Your task >> Use the entries below and reproduce exactly the lines from the one containing "Click the red MACD value tag -0.0003079" down to the one containing "Given: Click the word", both of them included.

Top of Source data

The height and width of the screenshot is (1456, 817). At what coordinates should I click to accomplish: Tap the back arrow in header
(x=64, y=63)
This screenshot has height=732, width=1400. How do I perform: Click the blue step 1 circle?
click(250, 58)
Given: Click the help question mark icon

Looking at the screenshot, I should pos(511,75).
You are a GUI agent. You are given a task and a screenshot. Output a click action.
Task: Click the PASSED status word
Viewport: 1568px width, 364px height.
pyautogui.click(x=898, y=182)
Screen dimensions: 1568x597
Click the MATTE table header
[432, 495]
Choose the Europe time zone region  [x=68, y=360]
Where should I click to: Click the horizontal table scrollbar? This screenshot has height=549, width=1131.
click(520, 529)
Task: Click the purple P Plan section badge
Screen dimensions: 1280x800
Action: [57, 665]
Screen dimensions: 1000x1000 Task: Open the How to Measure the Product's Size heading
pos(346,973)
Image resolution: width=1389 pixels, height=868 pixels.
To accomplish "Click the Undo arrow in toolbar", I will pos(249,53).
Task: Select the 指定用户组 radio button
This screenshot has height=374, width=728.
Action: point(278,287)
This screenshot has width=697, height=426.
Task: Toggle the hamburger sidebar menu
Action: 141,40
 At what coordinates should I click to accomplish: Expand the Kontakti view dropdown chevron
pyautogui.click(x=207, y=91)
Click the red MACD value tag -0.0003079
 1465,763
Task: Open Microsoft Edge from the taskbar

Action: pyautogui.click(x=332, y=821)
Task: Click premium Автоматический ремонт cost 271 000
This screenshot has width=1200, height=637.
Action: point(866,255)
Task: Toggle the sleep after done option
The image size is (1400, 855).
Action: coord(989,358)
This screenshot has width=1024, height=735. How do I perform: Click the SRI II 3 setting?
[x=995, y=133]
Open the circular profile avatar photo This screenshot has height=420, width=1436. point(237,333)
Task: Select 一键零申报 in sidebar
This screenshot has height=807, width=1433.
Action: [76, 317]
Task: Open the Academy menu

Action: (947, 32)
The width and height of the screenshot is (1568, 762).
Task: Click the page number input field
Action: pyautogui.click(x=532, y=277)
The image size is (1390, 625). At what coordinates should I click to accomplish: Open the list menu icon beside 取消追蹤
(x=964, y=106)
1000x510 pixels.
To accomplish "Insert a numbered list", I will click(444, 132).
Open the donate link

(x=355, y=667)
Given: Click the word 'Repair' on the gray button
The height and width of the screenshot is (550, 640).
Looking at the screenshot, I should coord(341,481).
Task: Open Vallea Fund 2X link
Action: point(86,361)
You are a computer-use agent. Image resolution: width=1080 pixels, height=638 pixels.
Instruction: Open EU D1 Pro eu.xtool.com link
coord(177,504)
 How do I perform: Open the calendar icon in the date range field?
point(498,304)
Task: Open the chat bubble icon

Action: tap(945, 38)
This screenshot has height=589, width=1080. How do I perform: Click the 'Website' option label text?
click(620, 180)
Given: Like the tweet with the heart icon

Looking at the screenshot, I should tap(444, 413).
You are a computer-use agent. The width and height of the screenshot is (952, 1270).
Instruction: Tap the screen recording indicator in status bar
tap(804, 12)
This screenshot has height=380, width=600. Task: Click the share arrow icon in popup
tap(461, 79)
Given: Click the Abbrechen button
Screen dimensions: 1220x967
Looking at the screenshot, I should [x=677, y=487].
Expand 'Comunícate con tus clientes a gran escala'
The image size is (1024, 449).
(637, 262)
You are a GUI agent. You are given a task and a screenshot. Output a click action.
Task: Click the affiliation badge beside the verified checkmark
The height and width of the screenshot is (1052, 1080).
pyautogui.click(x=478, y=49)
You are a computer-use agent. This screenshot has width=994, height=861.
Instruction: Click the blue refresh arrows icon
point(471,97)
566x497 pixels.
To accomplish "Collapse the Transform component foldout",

Bottom of Source data

Solution to the problem >>
Click the red MACD value tag -0.0003079
 1465,763
Task: Open Microsoft Edge from the taskbar

Action: pyautogui.click(x=332, y=821)
Task: Click premium Автоматический ремонт cost 271 000
This screenshot has width=1200, height=637.
Action: point(866,255)
Task: Toggle the sleep after done option
The image size is (1400, 855).
Action: coord(989,358)
This screenshot has width=1024, height=735. How do I perform: Click the SRI II 3 setting?
[x=995, y=133]
Open the circular profile avatar photo This screenshot has height=420, width=1436. point(237,333)
Task: Select 一键零申报 in sidebar
This screenshot has height=807, width=1433.
Action: [76, 317]
Task: Open the Academy menu

Action: (947, 32)
The width and height of the screenshot is (1568, 762).
Task: Click the page number input field
Action: pyautogui.click(x=532, y=277)
The image size is (1390, 625). At what coordinates should I click to accomplish: Open the list menu icon beside 取消追蹤
(x=964, y=106)
1000x510 pixels.
To accomplish "Insert a numbered list", I will click(444, 132).
Open the donate link

(x=355, y=667)
Given: Click the word 'Repair' on the gray button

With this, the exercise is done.